Quattro manifesti. Quattro canzoni. Il riassunto di un anno diverso, allucinato, lisergico. Un anno che mi ha spinto al limite della mia creatività, che mi ha tolto tanti concerti, prove e viaggi, ma mi ha anche restituito l'importanza della dedizione. L'amore vero per il lavoro che faccio. Dunque non posso esimermi dal manifestare la mia gioia e la mia rabbia sotto forma di queste quattro nuove canzoni. Quattro pezzi cartacei, ruvidi e spessi, tanto da poterli quasi toccare con le dita. Affissi ben visibili o strappati sul muro rovinato del tempo che scorre.
L’idea di raccogliere in un EP queste canzoni, scritte nel 2019 e prodotte allo Stra Studio da Giorgio Maria Condemi nei vari sprazzi di normalità del 2020, è venuta quasi da sola. Avevo già realizzato le prime due copertine “cartacee” di Henné e Budapest (il manifesto fantascientifico anni ‘80 e la copertina della guida turistica vissuta), insieme al graphic designer Giuseppe Bravo. Poi dopo aver affidato l’artwork del nuovo singolo, Geografia, a Francesca Colardo, partendo dall’idea di un collage di mappe, biglietti, giornali e timbri, si è palesata la possibilità di raccogliere tutti i brani sotto il macro concetto del manifesto. Così è nato “Manifesto canzoni”. Da un gioco di parole, una triplice metafora. Da quattro canzoni appese al muro, dall’urgenza di manifestarle con gioia, rabbia e voglia di rivincita, in una dichiarazione di intenti musicale, fatta di chitarre e sintetizzatori.
Manifesto canzoni
Leonardo Angelucci
Descrizione
Credits
CREDITI
Musiche e testi: Leonardo Angelucci
Produzione musicale: Strastudio - Giorgio Maria Condemi
Mix e Master: Gianni Istroni
Etichetta/Distribuzione: Goodfellas
Ufficio stampa: Purr Press
Grafiche: Giuseppe Bravo
Foto: Matteo Troiani e Valeria Santivetti
Produzione video: Marco Mari – SpottedMind Video & Free Club Factory
Make-up artist/Stylist: Erica Peruggi
Social Media Manager/Web Master: Fabio Mancini
TRACKLIST
1 - Budapest
2 - Geografia
3 - Unghie
4 - Henné
DESCRIZIONE BRANI
Budapest: la copertina di una guida turistica vissuta. L'amore e la distanza raccontati con la metafora del viaggio. Il primo manifesto è un pezzo dalle sonorità indie rock, con rimandi agli anni ‘90, un brano dove si parla di lontananza e di esperienze vissute, ma anche di promesse future e di mete ancora da raggiungere. Così città italiane ed europee passano davanti agli occhi dell’ascoltatore al ritmo incalzante di chitarre e bassi elettrici, in un viaggio circolare, fatto di ritorni e partenze.

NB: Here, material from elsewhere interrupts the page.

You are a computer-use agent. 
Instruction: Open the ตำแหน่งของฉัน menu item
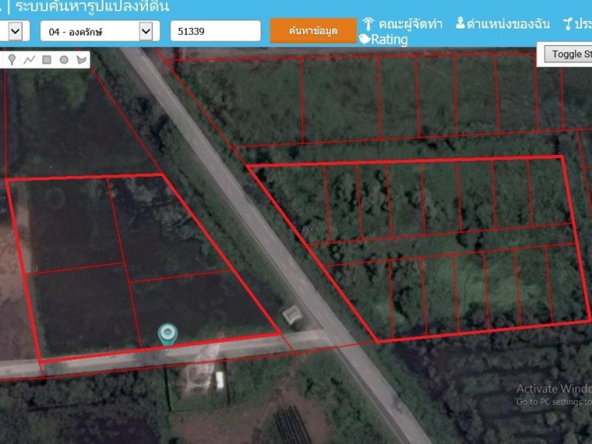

Geografia: un collage di mappe, biglietti, timbri, scoperte. L'amore carnale, il sesso come esplorazione del corpo. Il secondo manifesto è un gioco di metafore tra elementi geografici e sensuali. Il desiderio e la bellezza sono raccontati attraverso le parole di un viaggiatore alla ricerca della “capitale del tuo corpo”, un cartografo che traccia mappe sui luoghi più segreti e nascosti dell’amore. La ballad si appoggia su una produzione musicale molto moderna, con contaminazioni elettroniche, che si mescolano agli strumenti suonati in un risultato emotivamente coinvolgente.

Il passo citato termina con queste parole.